▶ WHAT IS EXPECTED
Without skipping a line, reproduce the entries exactly.

▶ INPUT DATA
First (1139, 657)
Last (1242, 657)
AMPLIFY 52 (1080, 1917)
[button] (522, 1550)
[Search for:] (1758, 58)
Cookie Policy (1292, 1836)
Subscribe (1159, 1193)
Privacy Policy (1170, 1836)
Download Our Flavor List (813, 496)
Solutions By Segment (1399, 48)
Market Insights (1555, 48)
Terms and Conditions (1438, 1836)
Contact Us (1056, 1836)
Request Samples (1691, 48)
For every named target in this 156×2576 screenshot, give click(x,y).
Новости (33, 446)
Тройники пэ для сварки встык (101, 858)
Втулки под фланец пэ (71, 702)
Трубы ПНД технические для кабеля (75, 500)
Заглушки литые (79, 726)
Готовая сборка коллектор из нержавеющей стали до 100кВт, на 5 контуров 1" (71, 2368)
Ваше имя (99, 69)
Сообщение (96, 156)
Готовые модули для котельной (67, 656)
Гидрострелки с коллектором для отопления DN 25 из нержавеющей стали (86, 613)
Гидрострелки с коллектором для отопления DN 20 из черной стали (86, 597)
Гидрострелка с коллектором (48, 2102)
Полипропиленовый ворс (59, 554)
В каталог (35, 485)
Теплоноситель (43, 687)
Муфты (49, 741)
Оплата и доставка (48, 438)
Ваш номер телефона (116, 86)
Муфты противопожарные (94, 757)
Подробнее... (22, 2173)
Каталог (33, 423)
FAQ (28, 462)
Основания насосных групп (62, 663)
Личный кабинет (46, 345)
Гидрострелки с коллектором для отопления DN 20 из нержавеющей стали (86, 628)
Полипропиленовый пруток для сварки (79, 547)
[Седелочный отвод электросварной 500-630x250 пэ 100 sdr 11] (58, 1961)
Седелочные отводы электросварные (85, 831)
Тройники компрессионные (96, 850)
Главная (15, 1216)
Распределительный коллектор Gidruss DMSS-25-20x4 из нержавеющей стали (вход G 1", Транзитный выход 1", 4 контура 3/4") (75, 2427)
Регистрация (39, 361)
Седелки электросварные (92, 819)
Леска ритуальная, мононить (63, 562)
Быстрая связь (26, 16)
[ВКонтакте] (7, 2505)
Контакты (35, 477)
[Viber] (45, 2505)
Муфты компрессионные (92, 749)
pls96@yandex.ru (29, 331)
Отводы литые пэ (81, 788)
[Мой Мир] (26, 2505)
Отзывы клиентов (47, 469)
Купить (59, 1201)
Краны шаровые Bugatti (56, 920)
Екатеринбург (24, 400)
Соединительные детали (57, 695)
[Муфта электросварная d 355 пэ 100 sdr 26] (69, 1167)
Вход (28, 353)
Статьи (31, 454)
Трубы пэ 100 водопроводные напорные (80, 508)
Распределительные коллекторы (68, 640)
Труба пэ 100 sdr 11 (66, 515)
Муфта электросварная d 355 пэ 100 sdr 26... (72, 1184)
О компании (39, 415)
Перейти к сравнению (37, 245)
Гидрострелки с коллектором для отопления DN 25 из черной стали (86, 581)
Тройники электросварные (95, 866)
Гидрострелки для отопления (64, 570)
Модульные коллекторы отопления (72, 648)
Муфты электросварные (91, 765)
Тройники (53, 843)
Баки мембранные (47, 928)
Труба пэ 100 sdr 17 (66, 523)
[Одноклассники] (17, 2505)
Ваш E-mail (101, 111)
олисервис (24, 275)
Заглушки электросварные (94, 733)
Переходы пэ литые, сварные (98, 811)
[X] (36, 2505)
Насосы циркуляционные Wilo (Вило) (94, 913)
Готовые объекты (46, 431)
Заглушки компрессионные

▶ SOLUTION FOR THIS EXERCISE
First (1139, 657)
Last (1242, 657)
AMPLIFY 52 (1080, 1917)
[button] (522, 1550)
[Search for:] (1758, 58)
Cookie Policy (1292, 1836)
Subscribe (1159, 1193)
Privacy Policy (1170, 1836)
Download Our Flavor List (813, 496)
Solutions By Segment (1399, 48)
Market Insights (1555, 48)
Terms and Conditions (1438, 1836)
Contact Us (1056, 1836)
Request Samples (1691, 48)
For every named target in this 156×2576 screenshot, give click(x,y).
Новости (33, 446)
Тройники пэ для сварки встык (101, 858)
Втулки под фланец пэ (71, 702)
Трубы ПНД технические для кабеля (75, 500)
Заглушки литые (79, 726)
Готовая сборка коллектор из нержавеющей стали до 100кВт, на 5 контуров 1" (71, 2368)
Ваше имя (99, 69)
Сообщение (96, 156)
Готовые модули для котельной (67, 656)
Гидрострелки с коллектором для отопления DN 25 из нержавеющей стали (86, 613)
Гидрострелки с коллектором для отопления DN 20 из черной стали (86, 597)
Гидрострелка с коллектором (48, 2102)
Полипропиленовый ворс (59, 554)
В каталог (35, 485)
Теплоноситель (43, 687)
Муфты (49, 741)
Оплата и доставка (48, 438)
Ваш номер телефона (116, 86)
Муфты противопожарные (94, 757)
Подробнее... (22, 2173)
Каталог (33, 423)
FAQ (28, 462)
Основания насосных групп (62, 663)
Личный кабинет (46, 345)
Гидрострелки с коллектором для отопления DN 20 из нержавеющей стали (86, 628)
Полипропиленовый пруток для сварки (79, 547)
[Седелочный отвод электросварной 500-630x250 пэ 100 sdr 11] (58, 1961)
Седелочные отводы электросварные (85, 831)
Тройники компрессионные (96, 850)
Главная (15, 1216)
Распределительный коллектор Gidruss DMSS-25-20x4 из нержавеющей стали (вход G 1", Транзитный выход 1", 4 контура 3/4") (75, 2427)
Регистрация (39, 361)
Седелки электросварные (92, 819)
Леска ритуальная, мононить (63, 562)
Быстрая связь (26, 16)
[ВКонтакте] (7, 2505)
Контакты (35, 477)
[Viber] (45, 2505)
Муфты компрессионные (92, 749)
pls96@yandex.ru (29, 331)
Отводы литые пэ (81, 788)
[Мой Мир] (26, 2505)
Отзывы клиентов (47, 469)
Купить (59, 1201)
Краны шаровые Bugatti (56, 920)
Екатеринбург (24, 400)
Соединительные детали (57, 695)
[Муфта электросварная d 355 пэ 100 sdr 26] (69, 1167)
Вход (28, 353)
Статьи (31, 454)
Трубы пэ 100 водопроводные напорные (80, 508)
Распределительные коллекторы (68, 640)
Труба пэ 100 sdr 11 (66, 515)
Муфта электросварная d 355 пэ 100 sdr 26... (72, 1184)
О компании (39, 415)
Перейти к сравнению (37, 245)
Гидрострелки с коллектором для отопления DN 25 из черной стали (86, 581)
Тройники электросварные (95, 866)
Гидрострелки для отопления (64, 570)
Модульные коллекторы отопления (72, 648)
Муфты электросварные (91, 765)
Тройники (53, 843)
Баки мембранные (47, 928)
Труба пэ 100 sdr 17 (66, 523)
[Одноклассники] (17, 2505)
Ваш E-mail (101, 111)
олисервис (24, 275)
Заглушки электросварные (94, 733)
Переходы пэ литые, сварные (98, 811)
[X] (36, 2505)
Насосы циркуляционные Wilo (Вило) (94, 913)
Готовые объекты (46, 431)
Заглушки компрессионные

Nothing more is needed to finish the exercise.